(Material for this task begins)
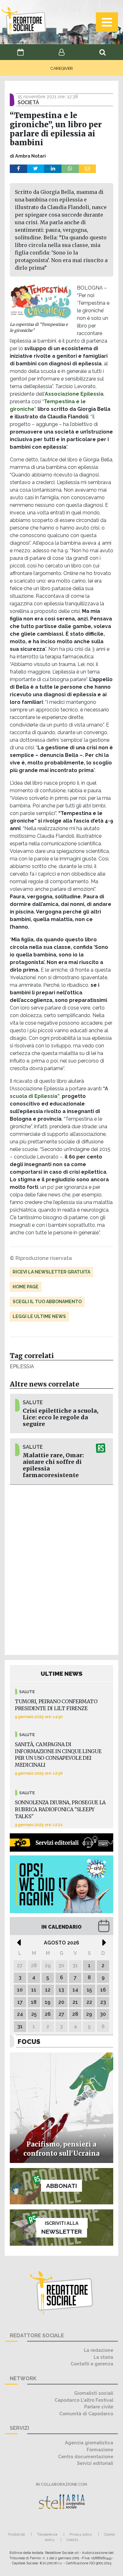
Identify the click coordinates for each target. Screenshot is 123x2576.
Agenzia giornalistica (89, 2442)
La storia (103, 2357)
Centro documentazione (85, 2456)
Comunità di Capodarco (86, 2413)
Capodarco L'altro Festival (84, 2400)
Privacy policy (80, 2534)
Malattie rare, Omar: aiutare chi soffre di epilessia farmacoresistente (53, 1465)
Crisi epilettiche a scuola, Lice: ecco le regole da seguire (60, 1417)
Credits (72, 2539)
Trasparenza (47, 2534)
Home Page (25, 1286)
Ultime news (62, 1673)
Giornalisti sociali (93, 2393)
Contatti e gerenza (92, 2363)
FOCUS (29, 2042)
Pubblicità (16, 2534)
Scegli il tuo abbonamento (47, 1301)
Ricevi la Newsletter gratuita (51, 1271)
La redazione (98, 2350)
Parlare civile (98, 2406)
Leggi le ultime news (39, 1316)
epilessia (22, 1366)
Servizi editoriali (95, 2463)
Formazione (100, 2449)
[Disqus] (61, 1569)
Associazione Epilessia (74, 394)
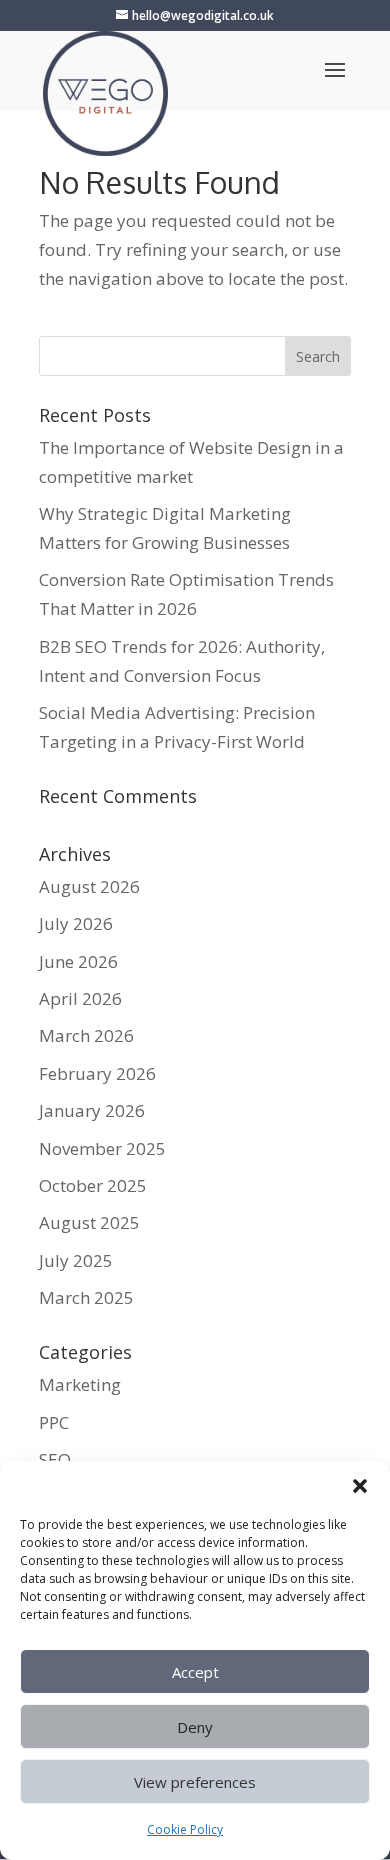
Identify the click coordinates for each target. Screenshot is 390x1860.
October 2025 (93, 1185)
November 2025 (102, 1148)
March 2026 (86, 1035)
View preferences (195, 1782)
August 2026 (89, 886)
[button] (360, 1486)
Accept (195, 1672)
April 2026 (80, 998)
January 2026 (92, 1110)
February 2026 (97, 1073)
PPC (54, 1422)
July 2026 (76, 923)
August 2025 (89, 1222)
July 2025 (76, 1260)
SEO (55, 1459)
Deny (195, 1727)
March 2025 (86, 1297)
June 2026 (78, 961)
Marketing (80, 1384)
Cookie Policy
(Material for this task ends)
» **What you need to do**: Output all the records above exactly, but without their images.

» **Solution for this task**:
Identify the click coordinates for each target. Screenshot is 123x2576.
Agenzia giornalistica (89, 2442)
La storia (103, 2357)
Centro documentazione (85, 2456)
Comunità di Capodarco (86, 2413)
Capodarco L'altro Festival (84, 2400)
Privacy policy (80, 2534)
Malattie rare, Omar: aiutare chi soffre di epilessia farmacoresistente (53, 1465)
Crisi epilettiche a scuola, Lice: ecco le regole da seguire (60, 1417)
Credits (72, 2539)
Trasparenza (47, 2534)
Home Page (25, 1286)
Ultime news (62, 1673)
Giornalisti sociali (93, 2393)
Contatti e gerenza (92, 2363)
FOCUS (29, 2042)
Pubblicità (16, 2534)
Scegli il tuo abbonamento (47, 1301)
Ricevi la Newsletter gratuita (51, 1271)
La redazione (98, 2350)
Parlare civile (98, 2406)
Leggi le ultime news (39, 1316)
epilessia (22, 1366)
Servizi editoriali (95, 2463)
Formazione (100, 2449)
[Disqus] (61, 1569)
Associazione Epilessia (74, 394)
Identify the click coordinates for each target. Screenshot is 390x1860.
October 2025 (93, 1185)
November 2025 (102, 1148)
March 2026 (86, 1035)
View preferences (195, 1782)
August 2026 (89, 886)
[button] (360, 1486)
Accept (195, 1672)
April 2026 (80, 998)
January 2026 (92, 1110)
February 2026 (97, 1073)
PPC (54, 1422)
July 2026 (76, 923)
August 2025 (89, 1222)
July 2025 (76, 1260)
SEO (55, 1459)
Deny (195, 1727)
March 2025 (86, 1297)
June 2026 (78, 961)
Marketing (80, 1384)
Cookie Policy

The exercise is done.